Enzo passou os dedos pelos cabelos.

— O nome dela?

— Aurora Marcelli. Tinha cinco anos na época. — Marco lhe mostrou uma fotografia antiga. Uma menininha de olhos escuros, cabelos longos e expressão séria demais para a idade.

— Alguma chance dela estar em Florença?

Marco hesitou.

— Muito improvável. Mas... tem algo curioso.

Enzo levantou os olhos.

— A nova garçonete. Luna.

— O que tem ela?

— Quando fui fazer a verificação de rotina, achei estranho que não há certidão de nascimento oficial. Ela foi registrada com um nome falso, entregue a um orfanato no interior da Toscana. E... — ele entregou uma folha — os traços batem com a projeção facial da Aurora com a idade atual.
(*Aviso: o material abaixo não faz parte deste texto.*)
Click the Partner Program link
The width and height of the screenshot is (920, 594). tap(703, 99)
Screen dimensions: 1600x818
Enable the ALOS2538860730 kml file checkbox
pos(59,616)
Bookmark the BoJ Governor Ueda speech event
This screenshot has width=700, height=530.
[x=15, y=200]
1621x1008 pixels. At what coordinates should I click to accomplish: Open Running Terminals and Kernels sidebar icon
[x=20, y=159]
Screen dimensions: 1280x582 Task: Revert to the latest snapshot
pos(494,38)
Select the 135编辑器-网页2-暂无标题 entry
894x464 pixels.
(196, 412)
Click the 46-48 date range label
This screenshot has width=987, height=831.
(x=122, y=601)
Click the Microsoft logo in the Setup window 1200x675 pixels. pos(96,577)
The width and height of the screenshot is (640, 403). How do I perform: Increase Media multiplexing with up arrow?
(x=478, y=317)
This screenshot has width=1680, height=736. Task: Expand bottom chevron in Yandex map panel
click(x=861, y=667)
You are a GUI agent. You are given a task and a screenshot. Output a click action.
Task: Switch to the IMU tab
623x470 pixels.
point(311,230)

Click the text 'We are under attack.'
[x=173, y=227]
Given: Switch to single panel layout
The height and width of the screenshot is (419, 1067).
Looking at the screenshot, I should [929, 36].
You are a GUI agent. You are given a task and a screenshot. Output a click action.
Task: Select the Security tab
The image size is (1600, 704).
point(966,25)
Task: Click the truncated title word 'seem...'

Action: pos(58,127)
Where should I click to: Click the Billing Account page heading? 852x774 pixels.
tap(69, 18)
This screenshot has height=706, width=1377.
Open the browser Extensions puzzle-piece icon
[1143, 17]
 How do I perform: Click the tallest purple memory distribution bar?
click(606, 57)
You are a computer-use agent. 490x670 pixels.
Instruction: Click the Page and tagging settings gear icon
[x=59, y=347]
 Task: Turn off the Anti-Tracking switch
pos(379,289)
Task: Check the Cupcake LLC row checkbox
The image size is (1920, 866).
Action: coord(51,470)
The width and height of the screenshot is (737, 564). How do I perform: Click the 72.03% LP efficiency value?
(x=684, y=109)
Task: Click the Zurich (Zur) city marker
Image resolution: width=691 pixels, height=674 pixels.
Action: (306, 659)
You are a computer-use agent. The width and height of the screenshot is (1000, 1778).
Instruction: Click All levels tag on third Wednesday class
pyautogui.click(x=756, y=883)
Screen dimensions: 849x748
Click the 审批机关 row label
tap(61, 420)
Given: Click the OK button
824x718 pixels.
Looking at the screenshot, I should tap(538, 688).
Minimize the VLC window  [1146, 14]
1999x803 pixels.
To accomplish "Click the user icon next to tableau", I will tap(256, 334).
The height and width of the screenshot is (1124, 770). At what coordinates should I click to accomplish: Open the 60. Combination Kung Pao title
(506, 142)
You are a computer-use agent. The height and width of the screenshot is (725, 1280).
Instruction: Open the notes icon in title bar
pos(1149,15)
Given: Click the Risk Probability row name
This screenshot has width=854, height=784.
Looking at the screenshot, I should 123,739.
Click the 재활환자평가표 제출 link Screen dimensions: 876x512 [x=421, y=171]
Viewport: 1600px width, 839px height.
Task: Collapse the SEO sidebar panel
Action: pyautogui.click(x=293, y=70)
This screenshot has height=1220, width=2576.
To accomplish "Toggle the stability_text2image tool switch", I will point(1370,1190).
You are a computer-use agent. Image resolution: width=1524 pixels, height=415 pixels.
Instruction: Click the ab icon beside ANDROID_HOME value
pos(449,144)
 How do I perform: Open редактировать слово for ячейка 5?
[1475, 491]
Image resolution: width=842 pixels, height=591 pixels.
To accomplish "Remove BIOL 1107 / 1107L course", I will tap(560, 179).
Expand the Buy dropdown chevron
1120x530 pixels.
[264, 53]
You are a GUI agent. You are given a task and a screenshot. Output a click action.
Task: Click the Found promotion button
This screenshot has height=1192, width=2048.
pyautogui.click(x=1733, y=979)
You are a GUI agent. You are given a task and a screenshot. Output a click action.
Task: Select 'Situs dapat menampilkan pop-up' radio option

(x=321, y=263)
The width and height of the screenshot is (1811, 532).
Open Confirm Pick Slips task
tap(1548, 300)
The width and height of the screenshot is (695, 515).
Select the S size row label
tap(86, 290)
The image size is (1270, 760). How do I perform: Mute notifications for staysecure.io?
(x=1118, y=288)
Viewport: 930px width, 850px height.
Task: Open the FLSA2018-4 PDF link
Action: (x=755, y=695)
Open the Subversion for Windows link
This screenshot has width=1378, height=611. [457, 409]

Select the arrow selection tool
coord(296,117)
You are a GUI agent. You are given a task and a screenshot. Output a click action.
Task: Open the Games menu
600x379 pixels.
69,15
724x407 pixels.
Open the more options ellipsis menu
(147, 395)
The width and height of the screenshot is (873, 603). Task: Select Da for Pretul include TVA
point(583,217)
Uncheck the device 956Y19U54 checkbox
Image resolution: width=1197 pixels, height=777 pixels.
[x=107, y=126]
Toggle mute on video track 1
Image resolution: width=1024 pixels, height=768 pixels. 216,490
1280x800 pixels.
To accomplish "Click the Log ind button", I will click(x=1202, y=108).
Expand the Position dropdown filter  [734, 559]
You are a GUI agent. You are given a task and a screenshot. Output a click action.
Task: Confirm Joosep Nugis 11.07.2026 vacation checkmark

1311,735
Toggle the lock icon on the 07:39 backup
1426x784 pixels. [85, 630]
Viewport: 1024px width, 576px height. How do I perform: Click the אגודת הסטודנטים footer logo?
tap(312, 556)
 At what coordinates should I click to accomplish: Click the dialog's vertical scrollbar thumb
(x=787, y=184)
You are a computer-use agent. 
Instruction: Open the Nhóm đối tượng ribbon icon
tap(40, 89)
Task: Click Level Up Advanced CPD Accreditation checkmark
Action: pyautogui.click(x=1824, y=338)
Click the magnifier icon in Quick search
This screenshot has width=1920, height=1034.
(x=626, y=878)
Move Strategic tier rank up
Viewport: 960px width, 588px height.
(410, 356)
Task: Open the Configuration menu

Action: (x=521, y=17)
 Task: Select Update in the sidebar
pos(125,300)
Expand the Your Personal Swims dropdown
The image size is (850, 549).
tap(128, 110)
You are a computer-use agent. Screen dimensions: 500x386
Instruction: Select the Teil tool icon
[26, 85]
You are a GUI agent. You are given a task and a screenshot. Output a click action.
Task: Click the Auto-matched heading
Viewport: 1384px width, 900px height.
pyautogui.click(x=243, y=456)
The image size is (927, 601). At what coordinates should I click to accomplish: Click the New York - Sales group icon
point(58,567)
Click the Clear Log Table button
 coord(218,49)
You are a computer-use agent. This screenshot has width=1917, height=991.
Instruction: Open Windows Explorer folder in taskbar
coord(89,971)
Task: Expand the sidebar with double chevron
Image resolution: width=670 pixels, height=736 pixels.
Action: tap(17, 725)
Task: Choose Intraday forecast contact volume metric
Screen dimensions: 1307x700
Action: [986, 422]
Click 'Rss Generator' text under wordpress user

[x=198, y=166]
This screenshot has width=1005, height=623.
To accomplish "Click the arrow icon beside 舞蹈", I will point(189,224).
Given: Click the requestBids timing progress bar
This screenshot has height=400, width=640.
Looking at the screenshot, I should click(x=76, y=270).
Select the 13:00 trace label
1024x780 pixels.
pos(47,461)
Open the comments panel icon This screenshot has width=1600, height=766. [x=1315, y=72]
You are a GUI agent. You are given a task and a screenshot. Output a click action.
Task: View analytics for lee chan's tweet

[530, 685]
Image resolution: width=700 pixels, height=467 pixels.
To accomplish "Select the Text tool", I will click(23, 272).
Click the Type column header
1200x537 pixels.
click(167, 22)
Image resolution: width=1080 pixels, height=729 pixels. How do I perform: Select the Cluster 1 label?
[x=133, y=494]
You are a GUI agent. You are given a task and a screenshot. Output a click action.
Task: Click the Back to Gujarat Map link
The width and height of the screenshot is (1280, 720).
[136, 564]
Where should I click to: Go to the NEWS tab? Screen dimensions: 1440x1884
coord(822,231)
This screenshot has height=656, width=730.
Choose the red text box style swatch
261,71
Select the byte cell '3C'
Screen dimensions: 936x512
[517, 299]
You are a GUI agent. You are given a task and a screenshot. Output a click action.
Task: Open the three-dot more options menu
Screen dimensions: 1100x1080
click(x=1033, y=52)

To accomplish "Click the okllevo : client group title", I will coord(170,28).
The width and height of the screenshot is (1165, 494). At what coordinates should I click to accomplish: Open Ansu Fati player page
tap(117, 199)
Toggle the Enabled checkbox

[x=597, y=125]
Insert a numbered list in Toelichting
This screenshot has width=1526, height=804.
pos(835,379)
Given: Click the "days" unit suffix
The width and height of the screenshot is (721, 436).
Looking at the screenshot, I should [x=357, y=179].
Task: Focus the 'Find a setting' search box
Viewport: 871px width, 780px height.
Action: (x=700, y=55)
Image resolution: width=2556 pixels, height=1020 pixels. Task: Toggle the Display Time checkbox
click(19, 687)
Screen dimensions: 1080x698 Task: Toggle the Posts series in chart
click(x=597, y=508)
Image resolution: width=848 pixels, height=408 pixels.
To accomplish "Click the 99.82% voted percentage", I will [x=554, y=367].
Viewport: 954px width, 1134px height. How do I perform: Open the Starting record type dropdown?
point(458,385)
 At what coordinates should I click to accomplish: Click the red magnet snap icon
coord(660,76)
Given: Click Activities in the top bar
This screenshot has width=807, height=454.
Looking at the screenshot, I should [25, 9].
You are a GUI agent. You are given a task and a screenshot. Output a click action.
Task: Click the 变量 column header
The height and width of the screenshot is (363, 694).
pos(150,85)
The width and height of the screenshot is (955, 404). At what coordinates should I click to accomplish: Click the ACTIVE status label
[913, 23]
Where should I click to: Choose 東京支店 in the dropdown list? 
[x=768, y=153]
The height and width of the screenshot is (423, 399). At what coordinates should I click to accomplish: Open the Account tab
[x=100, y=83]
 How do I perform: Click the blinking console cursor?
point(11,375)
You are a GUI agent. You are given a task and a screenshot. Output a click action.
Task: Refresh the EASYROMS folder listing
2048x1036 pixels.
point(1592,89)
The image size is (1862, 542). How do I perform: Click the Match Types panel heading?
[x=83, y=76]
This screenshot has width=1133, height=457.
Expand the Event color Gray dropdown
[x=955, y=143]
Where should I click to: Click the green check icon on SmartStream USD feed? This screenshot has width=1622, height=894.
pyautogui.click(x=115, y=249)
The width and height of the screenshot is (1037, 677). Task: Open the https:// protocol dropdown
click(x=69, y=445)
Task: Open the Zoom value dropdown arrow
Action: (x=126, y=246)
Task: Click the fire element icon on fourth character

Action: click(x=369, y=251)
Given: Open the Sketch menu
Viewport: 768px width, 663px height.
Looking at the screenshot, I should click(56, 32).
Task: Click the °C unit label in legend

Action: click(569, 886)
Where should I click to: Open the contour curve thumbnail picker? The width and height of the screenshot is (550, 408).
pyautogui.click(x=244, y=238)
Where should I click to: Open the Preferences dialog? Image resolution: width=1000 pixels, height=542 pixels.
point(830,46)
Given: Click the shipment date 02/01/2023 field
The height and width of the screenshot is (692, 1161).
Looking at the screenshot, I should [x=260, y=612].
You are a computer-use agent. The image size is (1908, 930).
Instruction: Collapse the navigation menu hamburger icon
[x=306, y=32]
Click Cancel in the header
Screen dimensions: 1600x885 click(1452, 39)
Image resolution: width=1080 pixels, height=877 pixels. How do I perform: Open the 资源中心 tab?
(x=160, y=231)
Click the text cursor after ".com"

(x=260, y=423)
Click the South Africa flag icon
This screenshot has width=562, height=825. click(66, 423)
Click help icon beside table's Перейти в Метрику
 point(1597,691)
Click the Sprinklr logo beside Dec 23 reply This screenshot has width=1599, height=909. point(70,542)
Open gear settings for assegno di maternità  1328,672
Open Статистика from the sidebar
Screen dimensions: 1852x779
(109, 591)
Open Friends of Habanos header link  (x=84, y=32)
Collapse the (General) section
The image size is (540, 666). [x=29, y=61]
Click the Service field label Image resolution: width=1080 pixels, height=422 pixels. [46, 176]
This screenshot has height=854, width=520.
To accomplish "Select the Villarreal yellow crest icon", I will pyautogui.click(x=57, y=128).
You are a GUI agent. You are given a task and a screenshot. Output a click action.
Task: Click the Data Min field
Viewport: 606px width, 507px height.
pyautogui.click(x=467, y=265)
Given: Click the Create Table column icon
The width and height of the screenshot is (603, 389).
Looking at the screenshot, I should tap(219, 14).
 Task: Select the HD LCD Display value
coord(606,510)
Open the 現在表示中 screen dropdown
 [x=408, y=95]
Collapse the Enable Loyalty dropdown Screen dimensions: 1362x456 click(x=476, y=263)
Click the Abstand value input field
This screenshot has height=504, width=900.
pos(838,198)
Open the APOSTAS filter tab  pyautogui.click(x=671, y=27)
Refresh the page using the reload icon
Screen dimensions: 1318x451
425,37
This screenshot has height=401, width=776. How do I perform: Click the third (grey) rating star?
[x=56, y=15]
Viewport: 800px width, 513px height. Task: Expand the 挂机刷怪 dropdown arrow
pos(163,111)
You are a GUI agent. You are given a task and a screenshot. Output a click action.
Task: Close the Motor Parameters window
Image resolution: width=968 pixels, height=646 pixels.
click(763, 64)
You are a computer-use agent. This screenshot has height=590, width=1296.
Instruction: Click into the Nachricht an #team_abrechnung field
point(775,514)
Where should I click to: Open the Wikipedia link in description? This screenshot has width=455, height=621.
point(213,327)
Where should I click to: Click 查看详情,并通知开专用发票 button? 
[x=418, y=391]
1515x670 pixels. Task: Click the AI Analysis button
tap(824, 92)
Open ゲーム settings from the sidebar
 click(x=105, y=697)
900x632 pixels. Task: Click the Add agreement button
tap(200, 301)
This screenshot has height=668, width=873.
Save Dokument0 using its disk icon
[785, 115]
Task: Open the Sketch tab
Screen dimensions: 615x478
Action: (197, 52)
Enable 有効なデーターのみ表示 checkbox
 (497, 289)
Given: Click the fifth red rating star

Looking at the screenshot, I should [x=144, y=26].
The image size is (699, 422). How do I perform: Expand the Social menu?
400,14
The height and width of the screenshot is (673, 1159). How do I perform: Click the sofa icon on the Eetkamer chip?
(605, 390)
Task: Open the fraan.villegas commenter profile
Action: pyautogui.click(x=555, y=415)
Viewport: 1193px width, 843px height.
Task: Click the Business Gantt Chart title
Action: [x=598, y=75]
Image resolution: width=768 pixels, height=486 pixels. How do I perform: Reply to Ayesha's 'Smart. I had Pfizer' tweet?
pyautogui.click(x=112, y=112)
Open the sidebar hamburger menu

O silêncio se instalou. Enzo se levantou devagar e foi até a janela. Viu o céu clareando sobre os telhados de telha vermelha, os sinos de uma igreja soando ao longe.

— Se for ela...

— Você sabe o que tem que fazer.

Ele não respondeu de imediato. A imagem de Luna voltou à sua mente. Os olhos dela. A forma como ela desviava o olhar, como se também escondesse algo. Havia uma ferida ali, mas ele não sabia se era a dela... ou a dele.

---

O Valente começou a pulsar de novo quando o dia tomou forma. Luna entrou pelas portas do restaurante ainda com os pensamentos distantes. Havia algo no jeito como Enzo a olhava — não era apenas interesse, era como se ele a reconhecesse de um lugar que ela não sabia ter visitado.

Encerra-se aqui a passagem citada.